Cabot Oil & Gas Corp. on Oct. 7 cut its full-year production forecast as the natural gas producer started curtailing some of its output last month after the COVID-19 pandemic hit prices for the fuel.
Demand for natural gas has taken a beating as the pandemic stalled economic activity amid excess supply, with exports of LNG plunging since the start of the year.
Cabot, among the top U.S. gas producers, said it would continue to evaluate opportunities, including temporarily forgoing production in hopes for higher prices later.
"We remain optimistic about the improving natural gas supply and demand outlook heading into 2021," CEO Dan Dinges said.
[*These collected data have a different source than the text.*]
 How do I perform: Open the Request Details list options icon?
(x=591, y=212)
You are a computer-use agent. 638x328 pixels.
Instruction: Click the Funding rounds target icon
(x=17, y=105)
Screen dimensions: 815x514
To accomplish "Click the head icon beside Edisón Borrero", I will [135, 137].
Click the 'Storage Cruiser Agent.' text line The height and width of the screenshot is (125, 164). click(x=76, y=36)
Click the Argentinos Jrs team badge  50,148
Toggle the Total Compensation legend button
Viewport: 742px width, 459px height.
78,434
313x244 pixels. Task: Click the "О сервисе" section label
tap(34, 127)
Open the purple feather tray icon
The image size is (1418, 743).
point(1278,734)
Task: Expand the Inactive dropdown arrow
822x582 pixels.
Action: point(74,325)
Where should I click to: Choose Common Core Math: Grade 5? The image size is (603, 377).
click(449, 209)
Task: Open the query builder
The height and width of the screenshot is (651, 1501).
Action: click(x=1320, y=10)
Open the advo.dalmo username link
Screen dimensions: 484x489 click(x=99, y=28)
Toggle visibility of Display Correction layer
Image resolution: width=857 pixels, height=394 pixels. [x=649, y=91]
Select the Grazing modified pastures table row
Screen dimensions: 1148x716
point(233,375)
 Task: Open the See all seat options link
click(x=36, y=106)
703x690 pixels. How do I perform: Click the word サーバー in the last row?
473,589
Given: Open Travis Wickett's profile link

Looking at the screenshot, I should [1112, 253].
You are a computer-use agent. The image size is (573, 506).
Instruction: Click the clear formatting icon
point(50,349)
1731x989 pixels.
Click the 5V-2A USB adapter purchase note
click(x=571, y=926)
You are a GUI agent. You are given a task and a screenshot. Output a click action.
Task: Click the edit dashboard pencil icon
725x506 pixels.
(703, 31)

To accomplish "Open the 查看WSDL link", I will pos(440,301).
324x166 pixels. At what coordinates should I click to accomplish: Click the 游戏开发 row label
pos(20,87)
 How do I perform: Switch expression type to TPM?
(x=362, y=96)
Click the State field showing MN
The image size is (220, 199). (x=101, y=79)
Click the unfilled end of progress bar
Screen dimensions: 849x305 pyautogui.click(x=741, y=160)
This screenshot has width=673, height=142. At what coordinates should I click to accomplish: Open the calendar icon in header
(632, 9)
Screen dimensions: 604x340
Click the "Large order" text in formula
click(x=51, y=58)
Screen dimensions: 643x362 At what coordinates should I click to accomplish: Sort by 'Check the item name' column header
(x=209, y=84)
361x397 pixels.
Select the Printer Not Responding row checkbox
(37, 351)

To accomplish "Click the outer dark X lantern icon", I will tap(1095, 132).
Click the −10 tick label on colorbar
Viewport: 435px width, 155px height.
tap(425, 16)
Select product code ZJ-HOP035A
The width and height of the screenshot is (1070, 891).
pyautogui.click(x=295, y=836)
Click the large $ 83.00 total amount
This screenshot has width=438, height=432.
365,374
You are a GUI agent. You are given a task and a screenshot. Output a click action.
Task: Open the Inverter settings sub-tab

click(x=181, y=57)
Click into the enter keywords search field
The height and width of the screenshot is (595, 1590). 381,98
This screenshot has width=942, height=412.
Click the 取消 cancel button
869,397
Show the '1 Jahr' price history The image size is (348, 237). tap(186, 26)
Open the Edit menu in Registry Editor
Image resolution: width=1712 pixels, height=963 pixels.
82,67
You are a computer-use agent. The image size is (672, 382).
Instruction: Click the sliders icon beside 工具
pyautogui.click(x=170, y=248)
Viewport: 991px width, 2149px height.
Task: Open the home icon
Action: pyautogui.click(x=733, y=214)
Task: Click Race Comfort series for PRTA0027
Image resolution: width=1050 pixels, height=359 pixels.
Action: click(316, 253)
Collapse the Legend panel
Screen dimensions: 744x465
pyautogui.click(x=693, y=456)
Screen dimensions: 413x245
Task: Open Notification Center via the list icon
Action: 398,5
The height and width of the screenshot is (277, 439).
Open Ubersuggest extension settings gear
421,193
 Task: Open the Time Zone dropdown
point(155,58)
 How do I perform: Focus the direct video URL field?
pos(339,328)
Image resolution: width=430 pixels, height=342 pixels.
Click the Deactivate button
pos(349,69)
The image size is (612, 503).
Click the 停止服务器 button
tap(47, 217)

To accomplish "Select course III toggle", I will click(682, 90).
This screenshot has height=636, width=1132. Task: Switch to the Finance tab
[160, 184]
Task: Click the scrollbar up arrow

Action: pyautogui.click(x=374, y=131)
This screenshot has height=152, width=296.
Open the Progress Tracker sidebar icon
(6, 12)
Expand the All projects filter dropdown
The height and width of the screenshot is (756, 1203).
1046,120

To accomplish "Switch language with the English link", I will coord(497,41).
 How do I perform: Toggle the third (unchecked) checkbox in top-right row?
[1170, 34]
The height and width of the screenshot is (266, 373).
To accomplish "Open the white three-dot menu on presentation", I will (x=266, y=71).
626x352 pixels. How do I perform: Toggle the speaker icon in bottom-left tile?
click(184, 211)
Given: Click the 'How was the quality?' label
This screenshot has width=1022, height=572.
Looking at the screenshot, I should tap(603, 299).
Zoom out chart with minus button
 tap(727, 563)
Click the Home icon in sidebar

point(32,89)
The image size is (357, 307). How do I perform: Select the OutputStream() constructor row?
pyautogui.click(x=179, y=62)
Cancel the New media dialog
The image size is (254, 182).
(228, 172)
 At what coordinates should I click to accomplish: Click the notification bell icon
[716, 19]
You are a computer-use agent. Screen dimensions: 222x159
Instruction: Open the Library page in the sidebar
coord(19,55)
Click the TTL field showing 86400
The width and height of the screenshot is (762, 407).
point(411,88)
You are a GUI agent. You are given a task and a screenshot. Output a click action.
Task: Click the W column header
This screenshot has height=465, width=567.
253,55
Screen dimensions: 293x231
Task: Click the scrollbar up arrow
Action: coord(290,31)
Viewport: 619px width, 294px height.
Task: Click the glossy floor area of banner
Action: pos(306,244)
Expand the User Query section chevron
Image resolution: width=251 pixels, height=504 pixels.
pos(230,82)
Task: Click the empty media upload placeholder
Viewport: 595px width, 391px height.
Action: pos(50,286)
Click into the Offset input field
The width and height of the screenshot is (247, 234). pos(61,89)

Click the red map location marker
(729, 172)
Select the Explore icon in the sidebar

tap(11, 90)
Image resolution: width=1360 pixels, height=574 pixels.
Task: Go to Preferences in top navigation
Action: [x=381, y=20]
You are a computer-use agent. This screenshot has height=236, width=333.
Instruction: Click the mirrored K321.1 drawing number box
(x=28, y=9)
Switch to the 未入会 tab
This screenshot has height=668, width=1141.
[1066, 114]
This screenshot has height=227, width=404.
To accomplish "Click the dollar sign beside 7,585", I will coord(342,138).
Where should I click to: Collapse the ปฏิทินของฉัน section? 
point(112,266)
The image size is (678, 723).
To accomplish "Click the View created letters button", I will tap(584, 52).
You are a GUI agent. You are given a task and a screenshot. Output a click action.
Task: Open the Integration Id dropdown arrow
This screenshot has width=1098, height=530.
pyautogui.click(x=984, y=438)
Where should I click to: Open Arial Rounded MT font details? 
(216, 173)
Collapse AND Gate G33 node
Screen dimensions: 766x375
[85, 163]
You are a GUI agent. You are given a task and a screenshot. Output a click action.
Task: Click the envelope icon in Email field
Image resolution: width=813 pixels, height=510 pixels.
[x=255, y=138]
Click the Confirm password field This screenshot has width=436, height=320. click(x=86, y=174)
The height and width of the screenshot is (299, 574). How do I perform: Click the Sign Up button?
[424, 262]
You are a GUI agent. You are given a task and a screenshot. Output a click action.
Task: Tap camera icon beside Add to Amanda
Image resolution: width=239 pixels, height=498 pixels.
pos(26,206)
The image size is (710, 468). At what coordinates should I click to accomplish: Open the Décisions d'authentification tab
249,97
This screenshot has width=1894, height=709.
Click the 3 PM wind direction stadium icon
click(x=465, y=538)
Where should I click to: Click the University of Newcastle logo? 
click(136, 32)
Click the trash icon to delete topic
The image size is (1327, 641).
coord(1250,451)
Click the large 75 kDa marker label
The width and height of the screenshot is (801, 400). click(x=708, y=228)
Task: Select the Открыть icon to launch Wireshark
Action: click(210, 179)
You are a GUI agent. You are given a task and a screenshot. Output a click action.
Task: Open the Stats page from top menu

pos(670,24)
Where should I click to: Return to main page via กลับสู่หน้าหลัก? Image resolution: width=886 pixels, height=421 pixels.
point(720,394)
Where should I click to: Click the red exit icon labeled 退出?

While prices for gas to be delivered in November were trading around $2.58, prices for the fuel at the start of 2021 were more than $3 on expectations of higher demand.
Cabot said it has curtailed an estimated average daily gross production of about 372 MMcfe/d in the last 13 days of its third quarter, and the cuts have averaged at an estimated 450 MMcfe/d so far in October.
That would hurt full-year production, which it now expects to be between 2.33 Bcfe/d and 2.34 Bcfe/d, lower than its previous estimate of 2.35 Bcfe/d to 2.38 Bcfe/d.
Cabot’s exploration, development and production operations are primarily concentrated in the Marcellus Shale in northeast Pennsylvanian within the Appalachian Basin. Third-quarter production of about 2.41 Bcfe/d was close to the lower end of the 2.4 Bcfe/d to 2.45 Bcfe/d range it had forecast in July.
The company said prices for its natural gas, including hedges, were expected to be $1.57 per thousand cubic feet in the third quarter.